Pour mon malheur, j'avais appris à bien connaître cet endroit. C'était le quartier de Rain City qui portait le mieux son nom. Trop de mes enquêtes en tant que policier et détective privé m'avaient guidé jusqu'ici.

Car c'était souvent dans ce marécage qui encadrait les bords du Styx qu'on retrouvait la plupart des cadavres. Quand on parvenait à les retrouver et à les identifier avant que leur état de décomposition ne soit trop avancé.

La moitié du temps, les recherches étaient vaines. Car le Styx qui bordait la Fange avalait tout, y compris ses déjections.
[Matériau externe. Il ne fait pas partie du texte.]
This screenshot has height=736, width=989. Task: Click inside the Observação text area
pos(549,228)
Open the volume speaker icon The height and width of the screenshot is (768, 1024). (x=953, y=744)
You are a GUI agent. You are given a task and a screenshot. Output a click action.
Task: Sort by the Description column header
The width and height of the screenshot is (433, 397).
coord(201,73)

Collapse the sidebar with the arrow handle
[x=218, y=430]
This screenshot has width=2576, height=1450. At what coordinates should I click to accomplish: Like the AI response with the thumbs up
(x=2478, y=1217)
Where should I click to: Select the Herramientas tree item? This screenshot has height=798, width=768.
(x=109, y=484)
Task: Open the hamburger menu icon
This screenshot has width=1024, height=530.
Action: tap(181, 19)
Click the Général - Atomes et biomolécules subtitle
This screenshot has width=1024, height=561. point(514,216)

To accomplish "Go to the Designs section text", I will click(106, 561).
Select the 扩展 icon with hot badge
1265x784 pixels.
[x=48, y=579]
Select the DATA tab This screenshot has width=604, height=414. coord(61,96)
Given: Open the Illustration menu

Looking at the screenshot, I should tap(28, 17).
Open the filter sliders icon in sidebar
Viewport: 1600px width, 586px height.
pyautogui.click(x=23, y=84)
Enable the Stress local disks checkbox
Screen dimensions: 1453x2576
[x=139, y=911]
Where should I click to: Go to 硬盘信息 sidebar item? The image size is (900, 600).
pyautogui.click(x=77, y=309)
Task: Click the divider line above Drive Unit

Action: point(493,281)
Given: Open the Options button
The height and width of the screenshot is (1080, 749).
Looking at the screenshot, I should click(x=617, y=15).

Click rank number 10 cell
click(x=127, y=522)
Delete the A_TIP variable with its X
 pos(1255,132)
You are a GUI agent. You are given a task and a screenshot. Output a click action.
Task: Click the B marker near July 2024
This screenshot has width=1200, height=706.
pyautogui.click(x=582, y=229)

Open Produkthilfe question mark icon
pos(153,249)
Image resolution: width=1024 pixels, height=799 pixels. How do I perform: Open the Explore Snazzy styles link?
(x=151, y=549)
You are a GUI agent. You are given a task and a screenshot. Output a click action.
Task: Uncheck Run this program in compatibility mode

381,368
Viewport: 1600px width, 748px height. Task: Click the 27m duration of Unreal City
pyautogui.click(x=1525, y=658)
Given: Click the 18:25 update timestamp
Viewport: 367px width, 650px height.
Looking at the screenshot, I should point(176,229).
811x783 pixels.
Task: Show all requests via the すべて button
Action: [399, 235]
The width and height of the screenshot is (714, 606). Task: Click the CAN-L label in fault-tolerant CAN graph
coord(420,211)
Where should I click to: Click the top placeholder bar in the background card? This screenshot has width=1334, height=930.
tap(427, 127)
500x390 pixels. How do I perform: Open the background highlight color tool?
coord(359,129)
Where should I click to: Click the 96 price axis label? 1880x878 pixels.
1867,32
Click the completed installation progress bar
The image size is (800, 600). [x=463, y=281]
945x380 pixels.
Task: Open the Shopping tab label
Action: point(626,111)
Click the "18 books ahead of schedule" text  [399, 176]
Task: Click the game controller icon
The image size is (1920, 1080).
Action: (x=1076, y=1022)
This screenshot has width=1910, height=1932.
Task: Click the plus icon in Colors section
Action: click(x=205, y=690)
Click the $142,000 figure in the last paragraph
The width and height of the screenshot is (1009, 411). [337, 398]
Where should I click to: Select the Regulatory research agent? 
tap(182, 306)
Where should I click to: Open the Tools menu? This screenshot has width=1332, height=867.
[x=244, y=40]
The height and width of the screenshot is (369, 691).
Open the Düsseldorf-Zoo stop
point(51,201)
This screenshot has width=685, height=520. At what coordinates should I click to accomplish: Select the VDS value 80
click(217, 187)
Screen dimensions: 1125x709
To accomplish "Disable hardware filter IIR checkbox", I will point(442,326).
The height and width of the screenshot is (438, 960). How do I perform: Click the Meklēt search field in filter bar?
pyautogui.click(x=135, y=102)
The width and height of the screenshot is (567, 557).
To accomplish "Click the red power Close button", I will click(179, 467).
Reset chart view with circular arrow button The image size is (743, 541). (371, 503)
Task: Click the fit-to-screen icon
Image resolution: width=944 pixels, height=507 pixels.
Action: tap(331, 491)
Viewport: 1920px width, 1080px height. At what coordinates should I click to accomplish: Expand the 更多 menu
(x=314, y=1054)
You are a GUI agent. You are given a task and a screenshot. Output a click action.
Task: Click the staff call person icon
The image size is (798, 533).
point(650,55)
Le long de ce fleuve, le désert régnait. Insalubre au point que personne n'y vivait depuis des décennies. Je ne me rappelle pas qu'il existait sans doute des habitations emplies de familles entières. Peut-être que cela avait été le cas avant ma naissance, avant que le déluge ne nous frappe et ne noie Rain City sous des trombes d'eau. Sous des torrents de désespoir et de misère qui sapaient les fondations de notre monde en vase clos.

Nous traversions ce marécage en roulant sur une route défoncée qui n'était plus entretenue depuis des décennies. La caisse se cabrait lorsque les roues chutèrent dans des nids de poule, les amortisseurs agonisants ne me soulageaient qu'à peine.

Ce n'était pas le voyage le plus confortable de mon existence mais je m'en accommodais comme n'importe qui l'aurait fait.

Un de mes cerbères, celui assis sur le siège passager, se retourna pour faire la conversation. À priori, il possédait la bouille d'un gars affable et accessible mais son regard laissait poindre de la dureté aiguisée par les successions de sales besognes consistant à faire disparaître des témoins gênants.

– T'as fait quoi pour contrarier le Duc ?

Je poussais un soupir blasé.

– J'ai pas posé les bonnes questions.

– Ah quelle connerie. T'en penses quoi, Greg ?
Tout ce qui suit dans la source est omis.